Луначарский смутно чувствует, что он, собственно, подменил Авенариуса и прилагает специальные усилия, чтобы устранить такое подозрение. Но тут дело выходит еще хуже: раньше он, по крайней мере, переделывая Авенариуса, приспособлял его к себе, человеку более позднего и потому более высокого в целом мировоззрения, а теперь, доказывая отсутствие такого извращения, он невольно начинает приспособлять уже и свои взгляды к формулам Авенариуса, искажая свое эволюционное мировоззрение. Вот что он говорит:
«Напрасно А. Богданов стал бы утверждать, что мы извращаем смысл учения Авенариуса. Пусть он припомнит теорию „совершенной константы“, и тогда учение Авенариуса о развитии предстанет ему самому в следующем виде: во чреве матери, этом святилище сохранения жизни, организм существует в почти идеальных условиях, т. е. ничто не нарушает течения жизни младенческого организма, конечно маленькой и узенькой. И вот организм выталкивается в новую среду, где он подвергается тысяче враждебных влияний: чтобы продолжить жизнь, он должен развить огромную систему предохранительных форм, расширить и обогатить свою жизнь (а вместе и свое сознание), стремясь стать и к этой, бесконечно многообразной среде в те же почти идеальные условия, т. е. он должен приспособиться к изменчивой и бесконечно богатой действительности и приспособить ее к себе так, чтобы жизнь его стала протекать гармонично, чтобы ничто не казалось ему „тайной“, „неожиданностью“, „опасностью“, ничто не угрожало бы страданием, не оскорбляло бы безобразием.

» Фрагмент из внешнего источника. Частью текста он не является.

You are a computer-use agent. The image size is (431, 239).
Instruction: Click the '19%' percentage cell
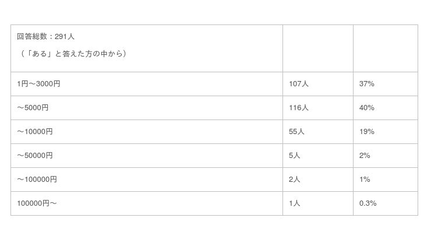point(366,132)
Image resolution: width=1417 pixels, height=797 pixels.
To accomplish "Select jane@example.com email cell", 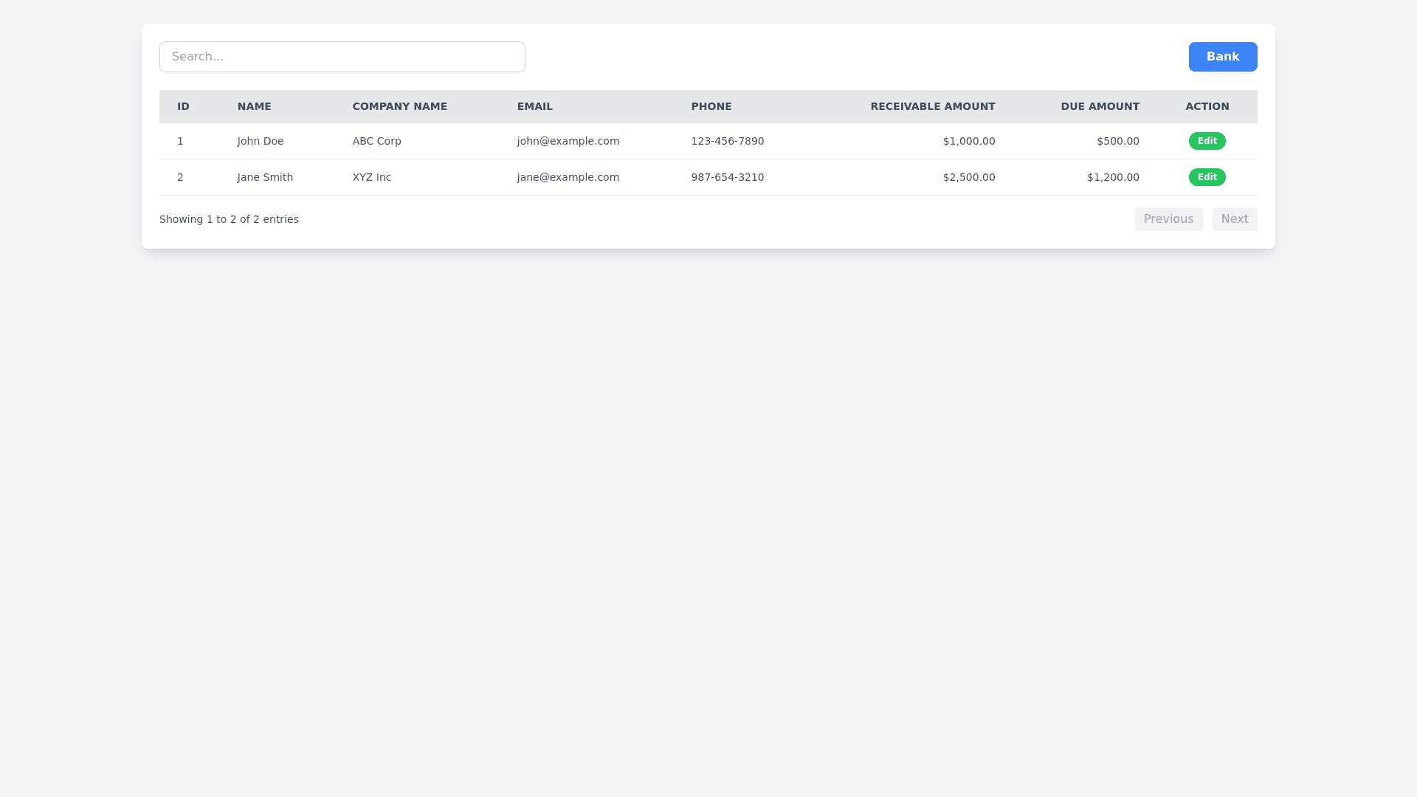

Путем роста и развития мозга, с одной стороны, и творческой обработки действительности — с другой, человек идет к идеальному равновесию между потребностями своими и средой: да, почти идеальное отношение, какое мы находим во чреве матери, мы должны вновь приобрести в будущем, а пока мы осуществляем его лишь приблизительно и крайне несовершенно: некогда же весь широкий мир станет „священным святилищем жизни“, но жизни бесконечно усложняющейся, ибо приспособленной не к чреву матери, а к бесконечной природе».